Instructions to follow: Send back the line that contains "Viewport: 482px width, 272px height." and all lines following it through the end of the data below, exactly, omitting pictures.

(Stored records)
- - - - -
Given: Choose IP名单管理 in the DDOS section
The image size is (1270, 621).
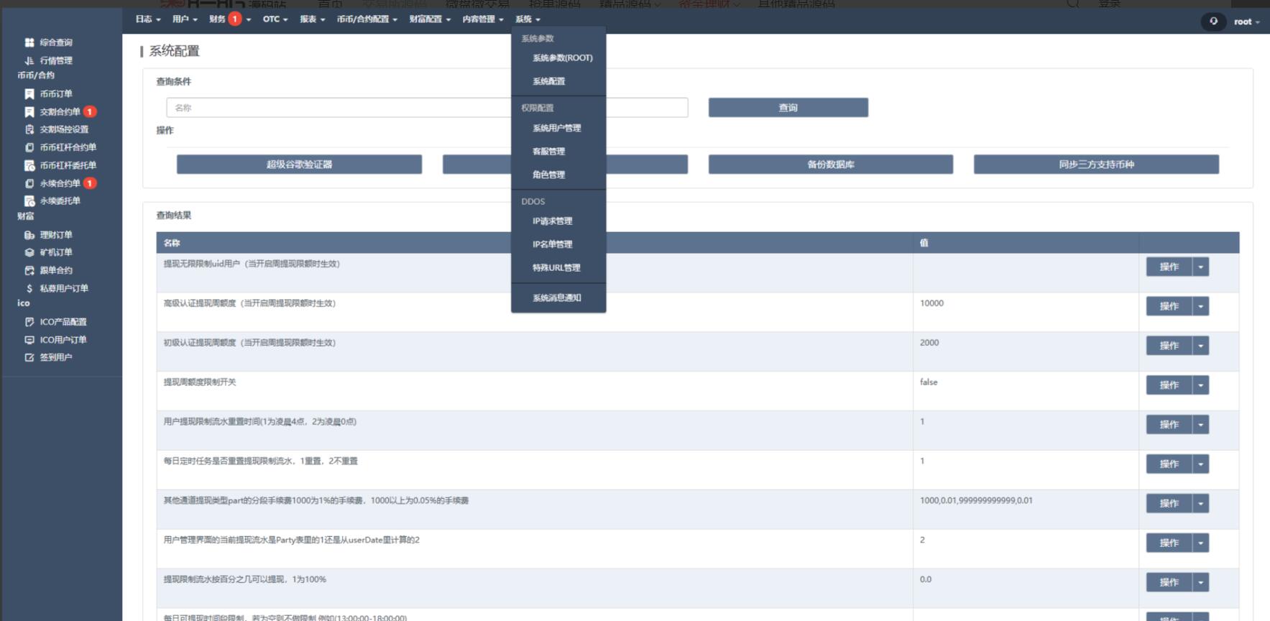Looking at the screenshot, I should [x=552, y=244].
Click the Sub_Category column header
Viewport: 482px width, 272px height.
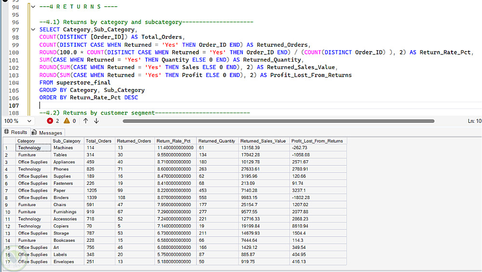[x=67, y=141]
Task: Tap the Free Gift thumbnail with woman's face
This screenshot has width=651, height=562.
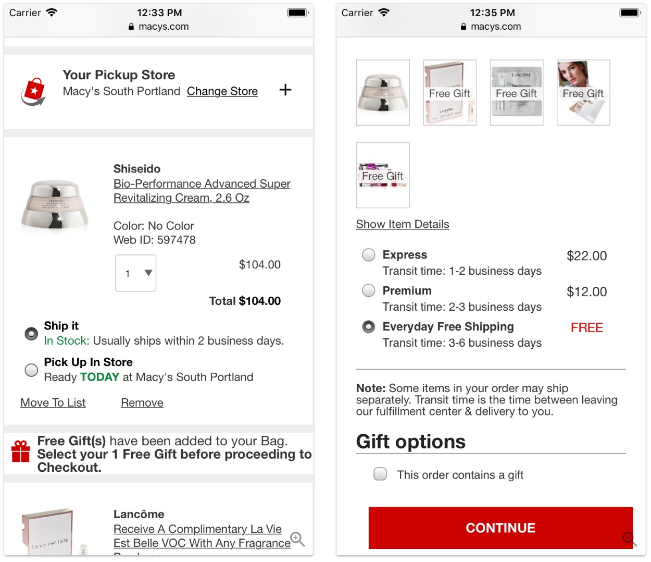Action: (x=583, y=92)
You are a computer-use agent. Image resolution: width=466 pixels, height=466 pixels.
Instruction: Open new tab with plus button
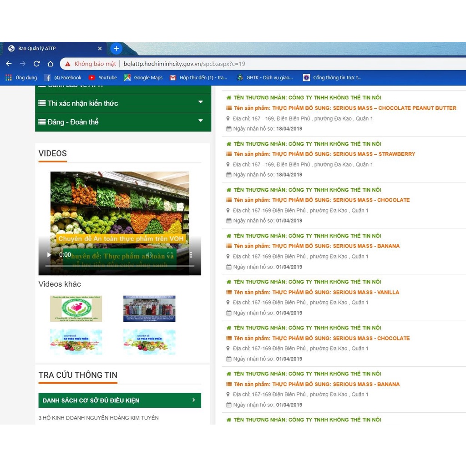click(116, 48)
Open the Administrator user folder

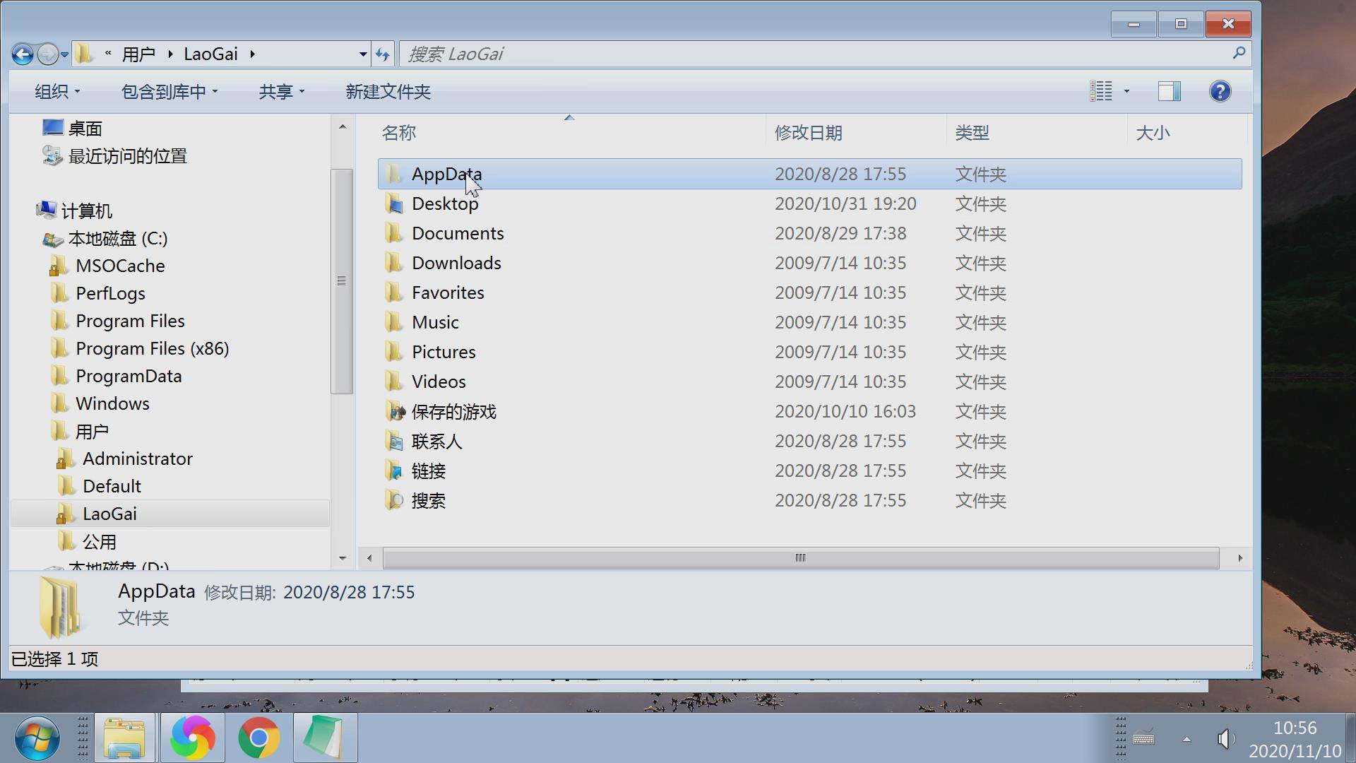click(x=138, y=457)
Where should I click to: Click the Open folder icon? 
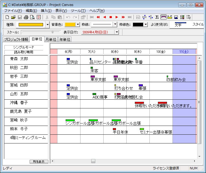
- - - - -
Result of the task:
Viewport: 482px width, 272px height.
[x=67, y=141]
Task: Tap the Free Gift thumbnail with woman's face
This screenshot has width=651, height=562.
Action: (x=583, y=92)
You are a computer-use agent. Image resolution: width=466 pixels, height=466 pixels.
Instruction: Open new tab with plus button
click(116, 48)
Open the Administrator user folder

click(x=138, y=457)
Where should I click to: Click the Open folder icon? 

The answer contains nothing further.